Mr. SHESOL: That's right. What you see is that even among Roosevelt's
supporters on the court: Brandeis, Cardozo, these great liberal justices and
Harlan Fiske Stone, there was horror at this plan. They didn’t like the
precedent that they thought it would set. They didn’t like the idea of turning
the Supreme Court into what they felt would be essentially a political body - a
kind of mini-legislature.

The more justices you added, the more they felt that it would turn into a sort
of small Congress with people lobbying for votes and so forth and trading votes
on different cases and so forth. And they thought that it would be so awful in
fact, that a number of them considered resigning if the plan passed and some of
them considered resigning on mass as the debate was unfolding.

GROSS: So what finally killed FDR's plan to pack the court?

Mr. SHESOL: There were a series of blows. And one of the things that I enjoyed
in writing about this are the remarkable twists and turns in this story, all of
the unexpected events that ultimately conspire against Roosevelt. I should
pause to say here that despite all the forces that were lined up against
Roosevelt, the public was pretty evenly split on the plan through most of the
six-month argument over the court-packing bill.

And so, it wasn’t out of the realm of possibility that Roosevelt, with his
incredible powers of persuasion might somehow pull it out. He might actually
get if not six justices, maybe four. That was a popular compromise alternative
that was being floated by members of Congress. So it was possible that he was
going to win.

But then there were a series of events. Beginning with a public letter that
Chief Justice Hughes wrote, an open letter essentially, to the Senate, taking
apart the plan. When Hughes decided that he couldn’t testify before the Senate
Judiciary Committee, he thought well, I’ll write them an open letter and let
them know what I think of the plan.

This had a devastating effect. And then most significantly, the court suddenly
in the middle of the court fight begins to uphold the New Deal.

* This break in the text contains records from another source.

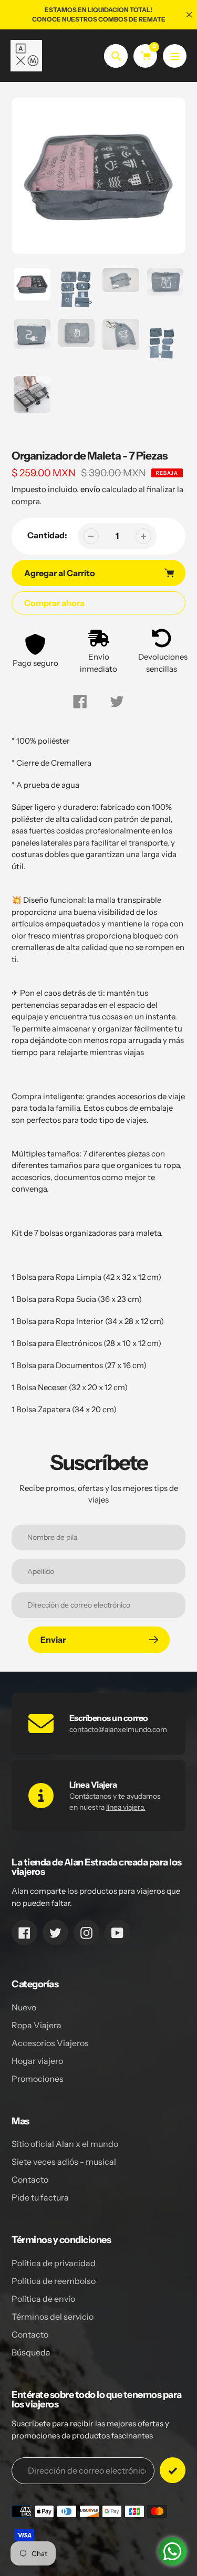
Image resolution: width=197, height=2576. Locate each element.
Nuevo (24, 2007)
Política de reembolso (54, 2281)
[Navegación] (174, 56)
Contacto (30, 2179)
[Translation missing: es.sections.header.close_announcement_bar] (189, 14)
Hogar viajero (37, 2061)
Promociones (38, 2078)
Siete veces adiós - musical (64, 2161)
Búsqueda (31, 2352)
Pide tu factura (40, 2197)
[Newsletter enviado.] (172, 2470)
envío (91, 489)
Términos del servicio (53, 2316)
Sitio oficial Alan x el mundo (65, 2144)
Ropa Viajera (36, 2025)
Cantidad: (47, 535)
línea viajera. (126, 1807)
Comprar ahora (54, 603)
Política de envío (43, 2298)
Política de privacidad (54, 2263)
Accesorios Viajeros (50, 2043)
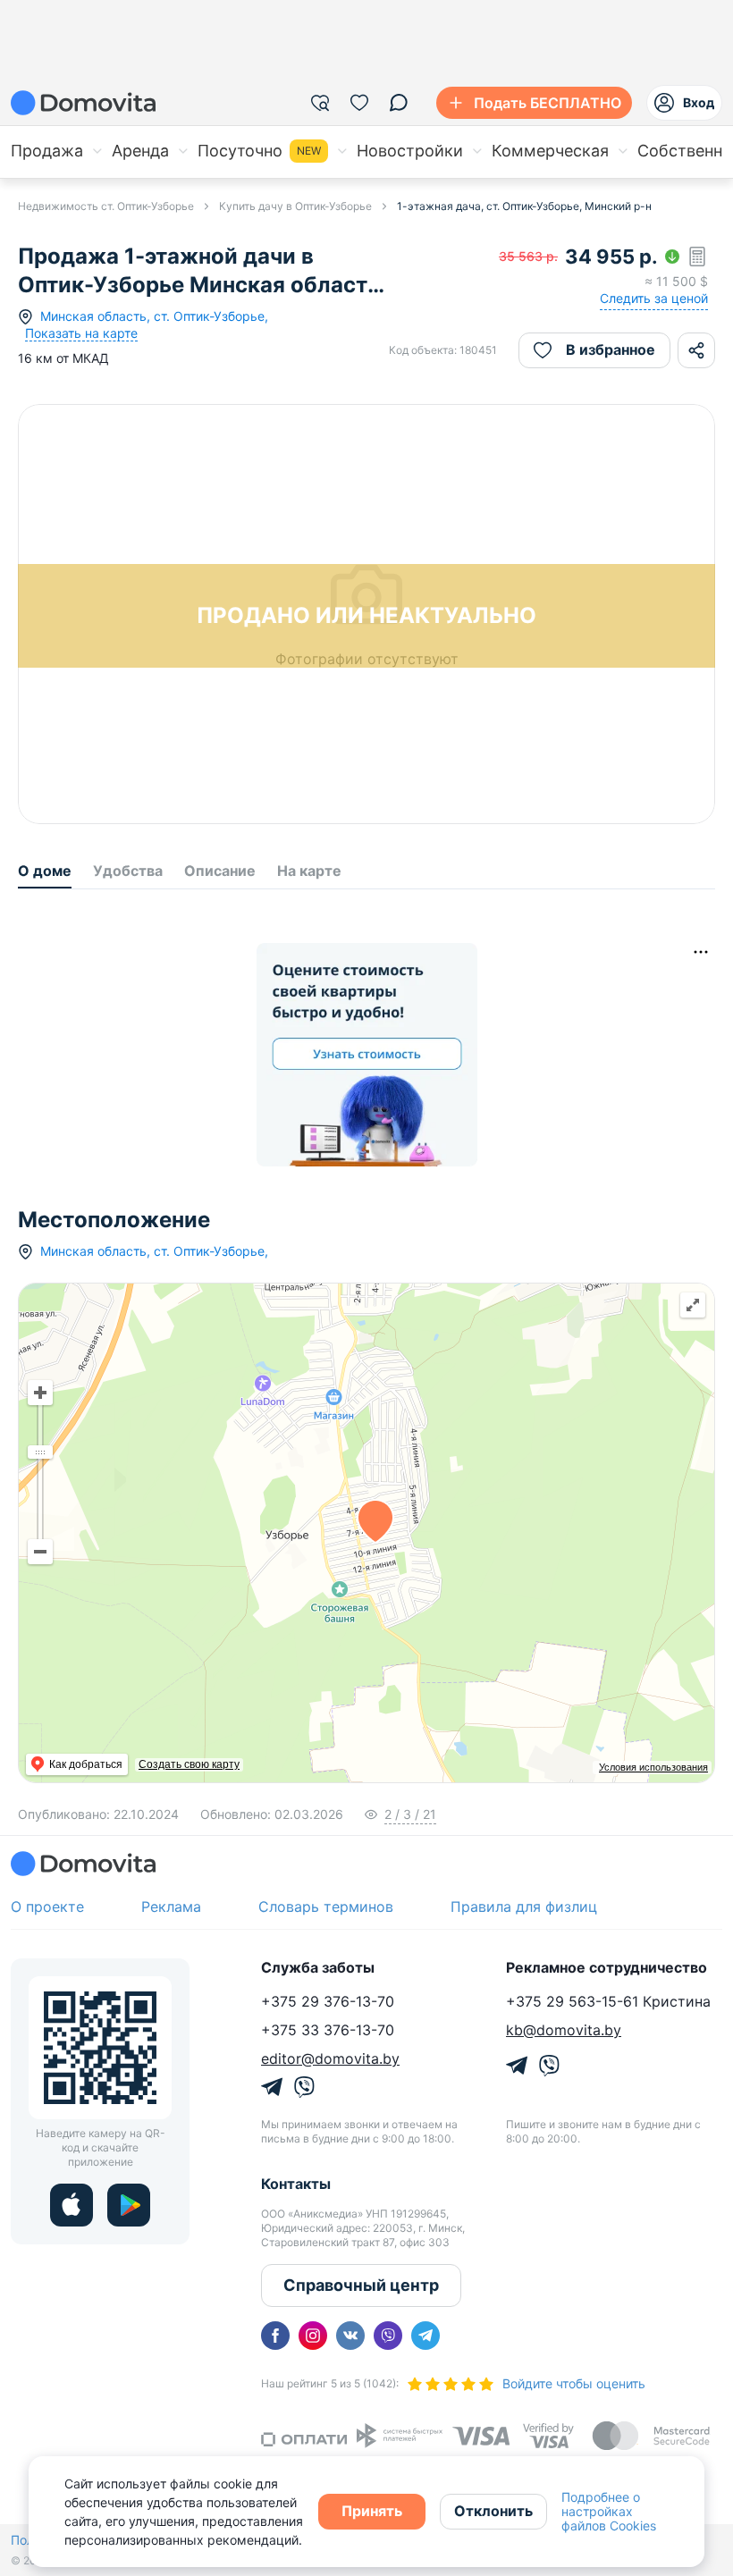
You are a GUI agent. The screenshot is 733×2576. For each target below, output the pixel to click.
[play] (128, 2205)
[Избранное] (359, 103)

In a couple of
decisions in March and April of 1937, the court switches. The swing man in the
middle, a Justice named Owen Roberts, suddenly starts voting with the liberals
and with Hughes. And so they uphold a minimum wage that's virtually identical
to the one that they knocked down a year before that.

Then they uphold the National Labor Relations Act, which is a landmark piece of
labor legislation. They upheld both of these and they were described at the
time as: the switch in time that saved nine. It saved the nine justices from
the Supreme Court from becoming 15 justices. And then, one of the conservative
justices in a very well-timed, very deliberate move, retires shortly after
that, giving Roosevelt his first chance to appoint a justice. So all of these
things successively pull the legs out from under the plan and it ultimately
collapses by the summer of 1937.

GROSS: Although President Roosevelt failed to pack the court with liberals as
he wanted to do, by the time he died, he'd appointed nearly the whole court.
How did it work out that way?

Mr. SHESOL: Roosevelt insisted to the end of his life that he had lost the
battle, as he put it, meaning he didn’t get to pack the court, but he had won
the war. The court changed. The court switched in the middle of the court
fight, began approving the New Deal and ushered in what even today is still
called the Constitutional Revolution of 1937. Everything changed as a result.

But really, what transformed the court in the long term was, as you indicated,
the Roosevelt appointees. Roosevelt had his first chance to appoint someone
right at the tail end of the court fight. Justice Van Devanter, one of the
conservatives who had retired toward the end of the court fight, was replaced
by Hugo Black, one of the great liberal jurists of the 20th century.

And once this happened, the conservatives on the court began to retire in
pretty short succession. They felt that the gig was up essentially. They saw
that the balance of power had been shifted decisively and they felt that
ultimately there was no reason for them to stick around. They were old, some of
them were sick, and so they begin to go. And by the time Roosevelt died in
1945, he had appointed eight of the nine justices on the Supreme Court. So it
was truly a Roosevelt court and it defined the second half of the 20th century,
or most of it anyway.

GROSS: Some people say we have the most conservative court since 1937, the year
when FDR tried to pack the court with liberals. Do you agree?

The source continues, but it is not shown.